__Extracted information__.
╔══

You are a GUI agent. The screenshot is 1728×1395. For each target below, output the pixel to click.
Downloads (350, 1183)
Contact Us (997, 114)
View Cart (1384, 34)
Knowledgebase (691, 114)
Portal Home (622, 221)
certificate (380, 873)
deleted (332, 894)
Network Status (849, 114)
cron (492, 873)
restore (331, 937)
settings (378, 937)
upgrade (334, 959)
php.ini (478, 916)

╚══
╔══

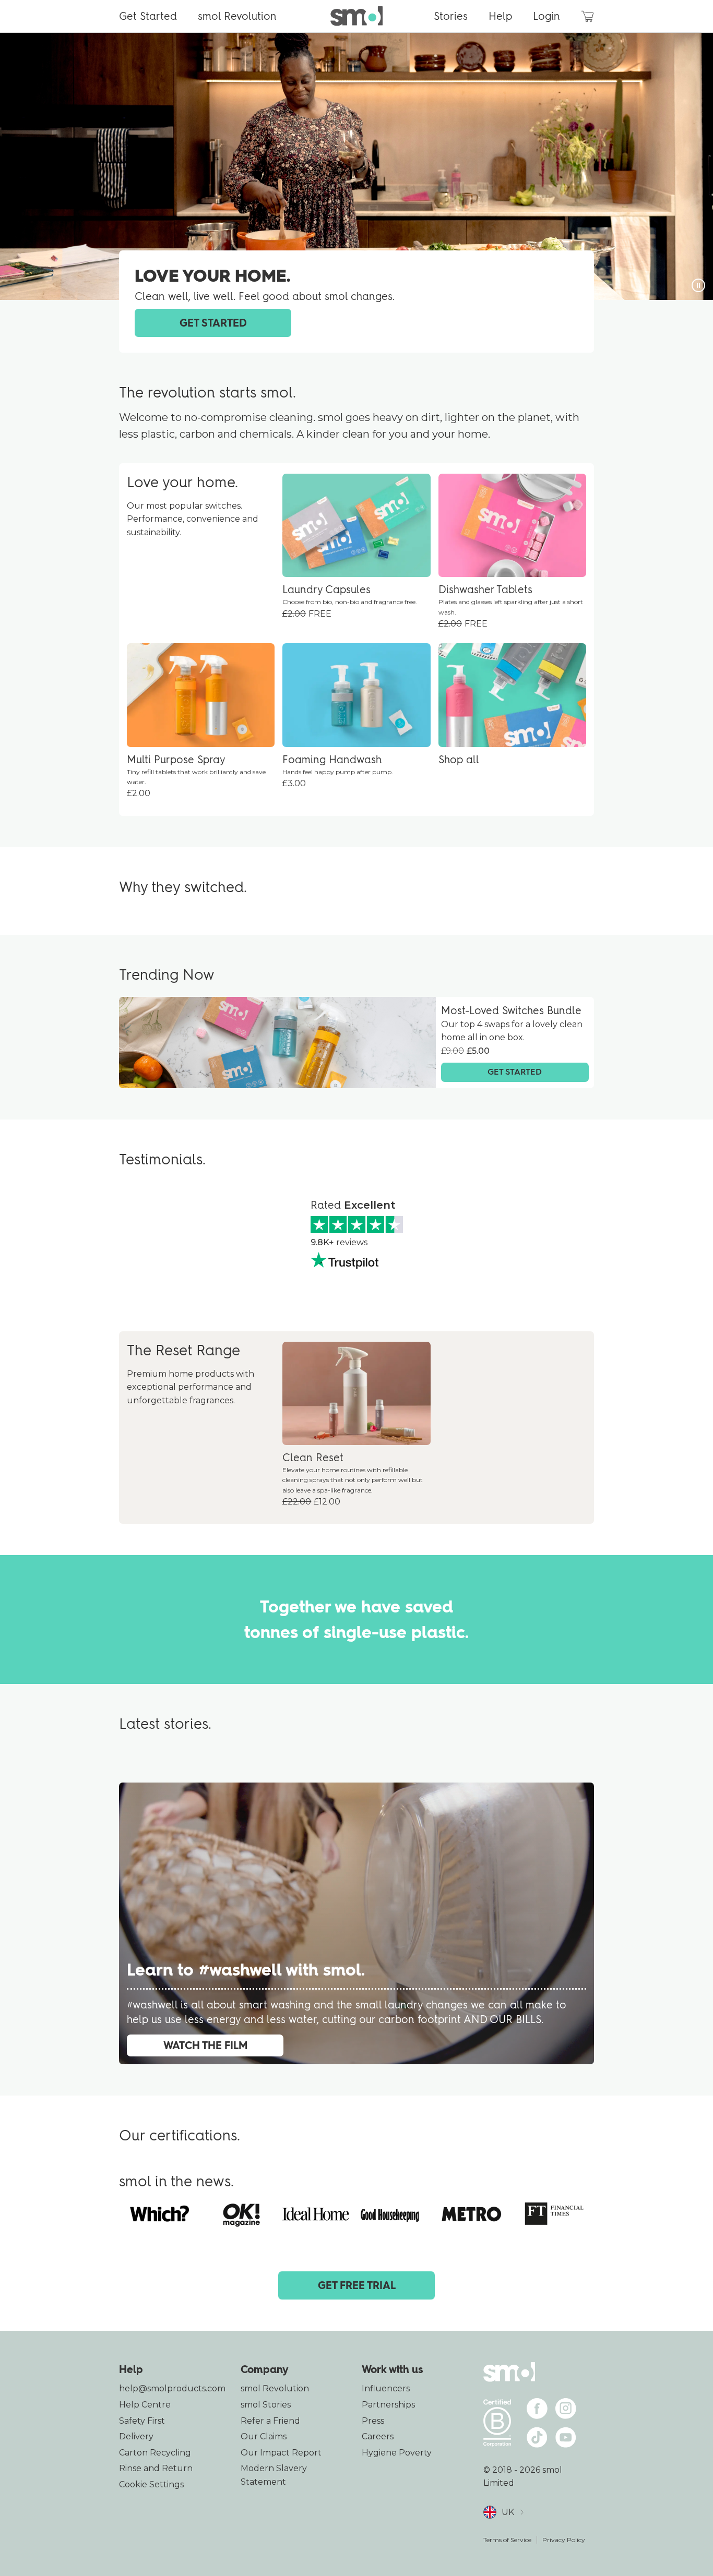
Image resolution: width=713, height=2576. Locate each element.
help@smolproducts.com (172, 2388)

╚══
╔══

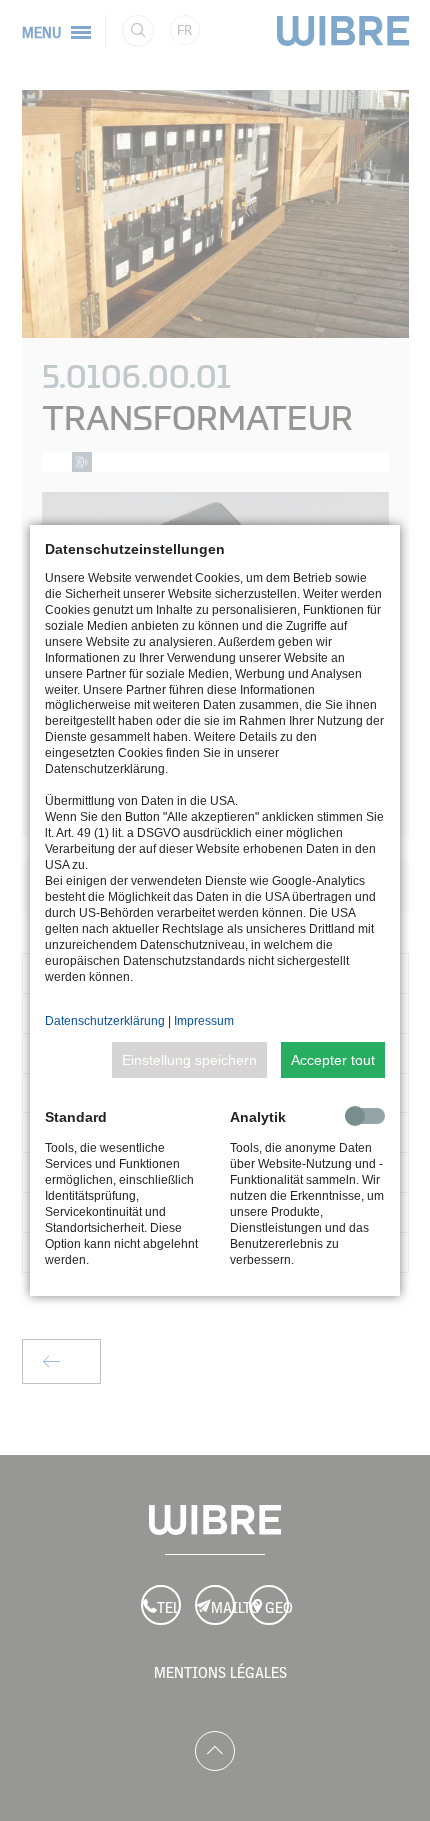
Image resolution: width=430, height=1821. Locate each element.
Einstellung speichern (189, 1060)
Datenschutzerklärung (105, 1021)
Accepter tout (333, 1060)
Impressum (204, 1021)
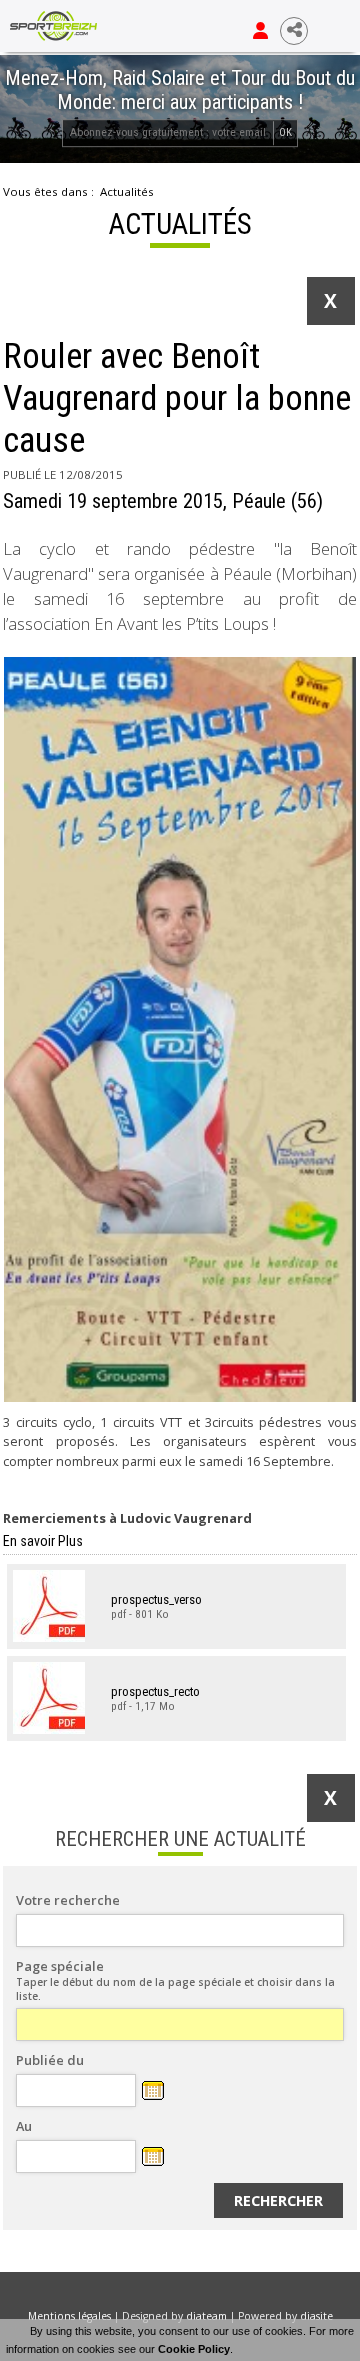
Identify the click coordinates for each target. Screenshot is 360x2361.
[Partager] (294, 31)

╚══

__What the task requires__. Report the count of lines in the entries that contain the string "click", and nothing besides it.

__Answer below__. 2